Surely this concept is not new in 2023 or even 2000, so why is it now having somewhat of a popular day? While the idea of cloning someone’s voice is as old as impersonators who made careers in comedy, Vegas or in films and television doing just that, it is just in the last few years that machine learning models have been developed that make the cloning of a voice accessible to the average software developer. Not too long ago, creating a convincing voice clone required vast amounts of data and extensive time commitments, making it largely inaccessible for mainstream use. However, today's state-of-the-art algorithms can produce highly accurate voice clones with significantly less data and in much shorter timeframes. This accelerated pace of development is democratizing access to voice cloning technology, but it also raises the stakes in terms of its potential misuse. As the technology becomes more sophisticated and accessible, it becomes increasingly crucial to examine its ethical implications and to develop safeguards against its malicious applications. What is the theme of this blog….trade offs.

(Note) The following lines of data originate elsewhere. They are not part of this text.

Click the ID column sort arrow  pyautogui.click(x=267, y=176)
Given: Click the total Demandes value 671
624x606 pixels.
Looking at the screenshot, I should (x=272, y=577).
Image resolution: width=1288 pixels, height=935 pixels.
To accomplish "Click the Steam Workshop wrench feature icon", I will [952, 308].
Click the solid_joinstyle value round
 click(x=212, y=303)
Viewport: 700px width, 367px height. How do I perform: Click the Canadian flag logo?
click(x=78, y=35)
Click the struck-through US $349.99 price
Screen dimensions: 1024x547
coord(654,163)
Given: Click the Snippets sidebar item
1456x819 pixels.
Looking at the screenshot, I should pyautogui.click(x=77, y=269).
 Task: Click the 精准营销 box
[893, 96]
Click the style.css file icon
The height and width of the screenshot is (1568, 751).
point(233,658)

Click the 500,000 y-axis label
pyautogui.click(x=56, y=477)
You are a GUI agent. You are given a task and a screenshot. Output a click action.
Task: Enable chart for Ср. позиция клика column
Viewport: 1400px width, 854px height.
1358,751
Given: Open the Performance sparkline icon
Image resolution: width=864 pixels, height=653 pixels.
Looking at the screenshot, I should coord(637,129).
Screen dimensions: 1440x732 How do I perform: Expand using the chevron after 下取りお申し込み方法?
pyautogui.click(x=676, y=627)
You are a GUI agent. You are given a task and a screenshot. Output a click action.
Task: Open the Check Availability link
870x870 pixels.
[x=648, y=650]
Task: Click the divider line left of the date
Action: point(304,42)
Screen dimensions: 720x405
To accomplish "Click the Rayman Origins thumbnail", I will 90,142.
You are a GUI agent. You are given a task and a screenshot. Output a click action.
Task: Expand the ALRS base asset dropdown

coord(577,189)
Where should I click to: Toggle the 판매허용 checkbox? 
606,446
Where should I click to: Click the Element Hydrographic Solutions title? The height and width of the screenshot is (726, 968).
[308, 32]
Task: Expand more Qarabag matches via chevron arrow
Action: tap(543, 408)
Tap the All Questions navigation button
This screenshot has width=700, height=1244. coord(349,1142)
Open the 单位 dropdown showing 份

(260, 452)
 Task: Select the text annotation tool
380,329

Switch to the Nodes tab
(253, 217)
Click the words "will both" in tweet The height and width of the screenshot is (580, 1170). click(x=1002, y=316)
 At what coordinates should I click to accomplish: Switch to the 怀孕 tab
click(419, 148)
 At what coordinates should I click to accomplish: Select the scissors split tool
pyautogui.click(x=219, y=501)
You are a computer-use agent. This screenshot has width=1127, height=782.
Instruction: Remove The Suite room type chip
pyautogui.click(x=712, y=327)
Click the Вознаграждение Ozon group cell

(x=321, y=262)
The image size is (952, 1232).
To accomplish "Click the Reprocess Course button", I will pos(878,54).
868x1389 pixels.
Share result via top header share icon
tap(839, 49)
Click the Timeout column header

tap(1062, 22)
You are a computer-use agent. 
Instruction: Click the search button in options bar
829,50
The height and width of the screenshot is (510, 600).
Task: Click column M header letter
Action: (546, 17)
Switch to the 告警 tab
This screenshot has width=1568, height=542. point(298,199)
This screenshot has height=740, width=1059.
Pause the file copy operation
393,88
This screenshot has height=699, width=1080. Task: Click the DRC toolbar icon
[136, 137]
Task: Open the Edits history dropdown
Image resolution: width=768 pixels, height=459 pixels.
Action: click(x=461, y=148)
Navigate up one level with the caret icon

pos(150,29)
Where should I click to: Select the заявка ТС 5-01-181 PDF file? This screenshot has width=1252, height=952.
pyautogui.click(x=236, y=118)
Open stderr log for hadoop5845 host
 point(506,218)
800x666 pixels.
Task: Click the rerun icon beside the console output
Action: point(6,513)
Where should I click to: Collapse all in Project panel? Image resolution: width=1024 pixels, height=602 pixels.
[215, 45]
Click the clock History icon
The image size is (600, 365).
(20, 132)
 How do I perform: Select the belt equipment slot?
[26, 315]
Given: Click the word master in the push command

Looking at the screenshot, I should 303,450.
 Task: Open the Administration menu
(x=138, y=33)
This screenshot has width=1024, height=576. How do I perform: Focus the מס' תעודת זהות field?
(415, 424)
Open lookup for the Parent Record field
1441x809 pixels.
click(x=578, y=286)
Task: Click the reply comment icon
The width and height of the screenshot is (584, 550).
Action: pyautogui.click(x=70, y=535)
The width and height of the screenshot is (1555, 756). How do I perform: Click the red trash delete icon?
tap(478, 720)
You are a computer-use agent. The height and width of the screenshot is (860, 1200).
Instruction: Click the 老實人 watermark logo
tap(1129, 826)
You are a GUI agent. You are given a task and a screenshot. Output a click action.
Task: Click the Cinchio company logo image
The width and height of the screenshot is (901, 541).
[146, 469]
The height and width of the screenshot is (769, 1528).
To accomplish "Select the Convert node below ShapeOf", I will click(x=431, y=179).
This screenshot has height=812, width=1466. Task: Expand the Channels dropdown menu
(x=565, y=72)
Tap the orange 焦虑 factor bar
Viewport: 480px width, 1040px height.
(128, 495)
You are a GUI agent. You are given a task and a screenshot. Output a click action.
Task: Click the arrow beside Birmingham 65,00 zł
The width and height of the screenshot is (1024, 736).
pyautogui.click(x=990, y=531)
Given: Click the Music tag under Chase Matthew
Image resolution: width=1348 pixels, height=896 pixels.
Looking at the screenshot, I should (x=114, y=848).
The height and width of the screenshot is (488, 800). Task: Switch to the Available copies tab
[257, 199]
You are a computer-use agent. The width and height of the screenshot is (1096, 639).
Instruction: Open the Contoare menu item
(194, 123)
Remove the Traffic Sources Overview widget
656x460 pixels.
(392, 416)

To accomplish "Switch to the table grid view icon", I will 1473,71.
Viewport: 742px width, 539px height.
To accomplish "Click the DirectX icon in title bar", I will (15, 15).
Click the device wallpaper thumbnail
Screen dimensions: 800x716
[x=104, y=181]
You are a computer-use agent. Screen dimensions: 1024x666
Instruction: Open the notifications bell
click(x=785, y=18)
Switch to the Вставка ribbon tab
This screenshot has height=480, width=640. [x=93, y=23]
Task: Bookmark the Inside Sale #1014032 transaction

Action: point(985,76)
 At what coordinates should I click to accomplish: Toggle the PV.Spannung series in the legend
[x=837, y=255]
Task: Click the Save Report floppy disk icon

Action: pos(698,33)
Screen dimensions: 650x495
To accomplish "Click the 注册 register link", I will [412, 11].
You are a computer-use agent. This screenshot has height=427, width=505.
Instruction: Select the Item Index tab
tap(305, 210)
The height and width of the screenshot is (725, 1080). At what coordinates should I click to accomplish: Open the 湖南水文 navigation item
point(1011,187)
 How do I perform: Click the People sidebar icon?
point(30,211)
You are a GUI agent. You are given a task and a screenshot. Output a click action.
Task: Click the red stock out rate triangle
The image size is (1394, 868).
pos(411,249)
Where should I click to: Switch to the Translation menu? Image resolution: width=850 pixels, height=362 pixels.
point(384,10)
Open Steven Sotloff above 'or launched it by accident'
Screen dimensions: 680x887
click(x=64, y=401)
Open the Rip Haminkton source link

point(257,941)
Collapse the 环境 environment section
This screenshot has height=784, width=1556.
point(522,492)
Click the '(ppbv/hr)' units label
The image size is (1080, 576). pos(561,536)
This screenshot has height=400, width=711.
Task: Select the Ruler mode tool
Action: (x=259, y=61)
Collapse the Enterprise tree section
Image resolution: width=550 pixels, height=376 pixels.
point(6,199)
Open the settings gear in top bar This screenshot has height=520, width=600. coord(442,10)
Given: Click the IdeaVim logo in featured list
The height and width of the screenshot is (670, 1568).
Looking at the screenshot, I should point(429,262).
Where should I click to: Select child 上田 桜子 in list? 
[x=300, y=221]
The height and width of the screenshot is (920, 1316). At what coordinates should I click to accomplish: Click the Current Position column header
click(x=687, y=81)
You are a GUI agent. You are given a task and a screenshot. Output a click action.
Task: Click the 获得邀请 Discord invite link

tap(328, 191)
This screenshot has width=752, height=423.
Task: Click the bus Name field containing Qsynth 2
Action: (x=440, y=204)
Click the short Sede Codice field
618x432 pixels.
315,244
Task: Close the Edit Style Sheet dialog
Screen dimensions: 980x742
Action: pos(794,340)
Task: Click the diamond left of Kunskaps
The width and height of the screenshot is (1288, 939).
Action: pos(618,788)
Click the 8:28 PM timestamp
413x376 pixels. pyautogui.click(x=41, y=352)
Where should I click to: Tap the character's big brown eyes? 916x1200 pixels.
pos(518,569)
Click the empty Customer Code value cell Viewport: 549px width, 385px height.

That Whole Sword Thing and Its Two Edges
Voice cloning technology offers benefits and risks. On one hand, it holds the promise of revolutionizing industries and improving quality of life; for example, offering personalized customer service experiences, aid those with speech impairments and applications in entertainment. The technology also poses significant ethical and security concerns. Its potential for misuse is vast (just like Deepfake Videos) ranging from identity theft and financial fraud to disinformation campaigns and cyberbullying. The very attributes that make voice cloning groundbreaking—its accuracy and accessibility—also make it a potent tool for nefarious activities.
Who Is That, Was It You?
Voice cloning technology is a powerful tool for identity theft, enabling criminals to impersonate individuals in the most convincing manner - sounding exactly like them in conversations. In scenarios where voice recognition is used for authentication—such as in customer service helplines for banks or social services—a cloned voice could grant unauthorized access to sensitive personal information and financial resources. In a world increasingly reliant on multi-factor authentication, voice cloning could emerge as a stealthy technique for bypassing one of these crucial layers of security, adding another vector for identity theft that is hard to detect and counter. The familiar phrase “con-man” or “con-job” is the abbreviation of the word “confidence.” What makes a recipient of a phone call the most confident they can be to divulge private information than hearing the caller’s voice and recognizing it as their business colleague, supervisor or longtime friend?
Scammers can employ this technology to mimic the voices of trusted figures in a person's life, such as family members or business associates, to deceive them into transferring money or divulging confidential information. Picture a scenario where an elderly individual receives a call from someone who sounds exactly like their grandchild, claiming to be in an emergency situation and in need of immediate financial assistance. The emotional and psychological impact of hearing a loved one's voice could overpower rational skepticism, making these kinds of scams highly effective. Who is liable in addition to the criminal themselves? Is it the person who invented or released as open source the technology enabling the deception?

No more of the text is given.